A minha cidade não era movimentada, nem se pode dizer que ela mexia com os nossos nervos. Era assim mais uma teste de paciência e de solidão intervalada por um carro ou outro que passava. Mas tinha uma menina, que vou chamar de chamada Sofia, que tinha um talento especial para transformar os encontros mais comuns em situações hilariantes. Ela era divertida, bonitinha, um pouco desastrada e até desconcertada da cabeça.
A sua última aventura começou com um encontro ao acaso com um desconhecido chamado Leopoldo. Uma amiga de Sofia tinha-lhe dito que ele era culto, inteligente e e até dava para fazer um filme de James Bond. Sofia imaginou um homem alto, moreno e misterioso, talvez um pouco como um intelectual e chato, e por isso não ocupou espaço na sua memória.
Uns dias depois, na esquina da pastelaria habitual, ela com a sua saia rodada, gasta de tanto usar, olhou e viu, sentado na esplanada um jovem de óculos, com um pulóver de malha, corte fino e um livro de poesia na mão. Ele olhou e pensou que aquela figura não era definitivamente o tal que podia ser o James Bond, mas tinha uma cara diria simpática.
Sentou-se na mesa ao lado. Pediu o seu café e olhando para ele:
- Leo qualquer coisa? ela perguntou.
Ele se levantou-se, estendeu-lhe a mão perguntou:
- Poldo, Leopoldo. E tu?
E sentaram-se e aquele, ao acaso encontro, começou razoavelmente bem. Conversaram sobre livros, viagens e até sobre a paixão de Leopoldo por puzzles.
O empregado trouxe o café de Sofia. Num momento de distração, enquanto gesticulava sobre sua aversão a já não sei o quê, Sofia derrubou acidentalmente o café, que voou por toda parte, cobrindo a mesa, o pulóver e partindo a chávena ao bater no chão .
- Ai, meu Deus! Desculpe-me, desculpe! - Sofia exclamou, pegando em guardanapos para tentar limpar a asneirada.
Leopoldo, em vez de ficar chateado, começou a rir.

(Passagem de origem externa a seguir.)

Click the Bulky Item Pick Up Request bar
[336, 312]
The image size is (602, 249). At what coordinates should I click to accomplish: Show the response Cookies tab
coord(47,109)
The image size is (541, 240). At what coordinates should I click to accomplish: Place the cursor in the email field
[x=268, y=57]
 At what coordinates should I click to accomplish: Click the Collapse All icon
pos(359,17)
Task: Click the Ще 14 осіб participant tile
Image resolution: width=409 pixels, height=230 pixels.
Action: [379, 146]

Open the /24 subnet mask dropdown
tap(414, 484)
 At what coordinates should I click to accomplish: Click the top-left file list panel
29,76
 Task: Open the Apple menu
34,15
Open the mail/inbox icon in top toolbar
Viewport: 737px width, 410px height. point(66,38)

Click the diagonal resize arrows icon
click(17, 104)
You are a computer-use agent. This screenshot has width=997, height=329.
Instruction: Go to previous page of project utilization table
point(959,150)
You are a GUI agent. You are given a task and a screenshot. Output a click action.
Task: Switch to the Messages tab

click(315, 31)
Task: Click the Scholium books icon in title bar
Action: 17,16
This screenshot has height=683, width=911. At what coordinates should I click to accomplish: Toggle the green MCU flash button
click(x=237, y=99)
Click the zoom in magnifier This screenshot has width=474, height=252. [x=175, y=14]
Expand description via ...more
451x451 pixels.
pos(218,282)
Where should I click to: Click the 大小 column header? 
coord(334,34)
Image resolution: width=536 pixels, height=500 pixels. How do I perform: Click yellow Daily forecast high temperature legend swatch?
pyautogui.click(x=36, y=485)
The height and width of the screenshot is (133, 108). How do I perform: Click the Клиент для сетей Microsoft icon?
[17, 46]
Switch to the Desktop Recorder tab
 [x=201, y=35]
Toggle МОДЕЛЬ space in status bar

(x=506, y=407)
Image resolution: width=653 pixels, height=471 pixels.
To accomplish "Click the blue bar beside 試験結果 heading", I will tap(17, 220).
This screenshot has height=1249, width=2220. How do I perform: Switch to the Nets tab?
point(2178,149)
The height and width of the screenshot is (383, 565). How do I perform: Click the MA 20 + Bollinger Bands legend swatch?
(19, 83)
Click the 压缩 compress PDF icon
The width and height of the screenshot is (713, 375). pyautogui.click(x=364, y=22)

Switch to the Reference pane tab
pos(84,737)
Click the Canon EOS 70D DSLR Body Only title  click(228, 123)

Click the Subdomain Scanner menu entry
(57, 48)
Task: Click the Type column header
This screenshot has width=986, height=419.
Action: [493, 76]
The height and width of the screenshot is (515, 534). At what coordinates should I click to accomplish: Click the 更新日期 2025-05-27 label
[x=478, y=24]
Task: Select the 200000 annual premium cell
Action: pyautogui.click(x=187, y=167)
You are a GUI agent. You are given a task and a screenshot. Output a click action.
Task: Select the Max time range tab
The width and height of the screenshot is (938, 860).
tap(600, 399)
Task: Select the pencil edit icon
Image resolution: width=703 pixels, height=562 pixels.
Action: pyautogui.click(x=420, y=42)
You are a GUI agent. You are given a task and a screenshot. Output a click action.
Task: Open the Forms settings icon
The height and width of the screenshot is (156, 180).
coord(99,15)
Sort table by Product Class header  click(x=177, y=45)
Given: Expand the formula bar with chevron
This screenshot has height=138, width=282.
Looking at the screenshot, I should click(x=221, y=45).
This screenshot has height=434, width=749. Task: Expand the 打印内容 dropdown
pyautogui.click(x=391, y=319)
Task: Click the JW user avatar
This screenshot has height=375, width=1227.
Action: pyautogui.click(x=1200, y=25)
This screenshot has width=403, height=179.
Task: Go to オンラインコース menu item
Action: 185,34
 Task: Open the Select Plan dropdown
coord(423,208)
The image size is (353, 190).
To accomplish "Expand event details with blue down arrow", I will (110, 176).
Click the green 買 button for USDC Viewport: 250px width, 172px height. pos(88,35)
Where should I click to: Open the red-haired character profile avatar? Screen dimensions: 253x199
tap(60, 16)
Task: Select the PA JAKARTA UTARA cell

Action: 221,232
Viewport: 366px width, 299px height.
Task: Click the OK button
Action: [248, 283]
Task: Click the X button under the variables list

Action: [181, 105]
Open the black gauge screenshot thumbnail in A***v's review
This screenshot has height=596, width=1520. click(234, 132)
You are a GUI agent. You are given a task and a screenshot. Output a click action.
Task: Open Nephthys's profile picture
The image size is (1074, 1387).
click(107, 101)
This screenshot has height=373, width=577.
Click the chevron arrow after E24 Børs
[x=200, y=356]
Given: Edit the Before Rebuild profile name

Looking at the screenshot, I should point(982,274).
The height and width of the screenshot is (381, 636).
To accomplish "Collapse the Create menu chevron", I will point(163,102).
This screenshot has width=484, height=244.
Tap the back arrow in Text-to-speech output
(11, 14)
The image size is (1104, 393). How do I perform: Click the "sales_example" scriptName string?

- Não te preocupes - disse - Pelo menos agora cheiro a café.
Sofia não conseguiu evitar rir também.
- Se tivesse posto açúcar poderia dizer que pelo menos tinha adoçado o teu dia. - disse Sofia sorridente com um pequeno tremelique na voz.
Apesar do incidente cafeinado, o encontro continuou e tornou-se cada vez mais divertido. Eles descobriram que tinham um humor semelhante e, mesmo que Leopoldo não fosse o James Bond que ela tinha imaginado, ele era muito mais autêntico e engraçado.
Quando a noite chegou, Leopoldo acompanhou-a até a porta de casa.
- Apesar da chuva de café, eu realmente passei uma tarde agradável - disse ele sorrindo.
- Eu também - disse Sofia - prometo que se houver uma próxima vez, eu tento não transformar-te nem te baptizar
Leopoldo riu.
- Não te preocupes, eu gosto de ser vítima. Que tal um reencontro na próxima semana? Talvez num lugar onde não haja café nem açúcar para ser derramado.
Sofia sorriu.
- Eu adoraria e acaso ditará - disse Sofia sorridente
E assim, Sofia, com sua propensão para o caos adorável, encontrou alguém que não apenas tolerava seus pequenos desastres, mas achava-os engraçados. E Leopoldo, o James Bond intelectual, com um amor por puzzles, descobriu que Sofia era uma adolescente com tudo mas menos chata que as que normalmente o rodeavam.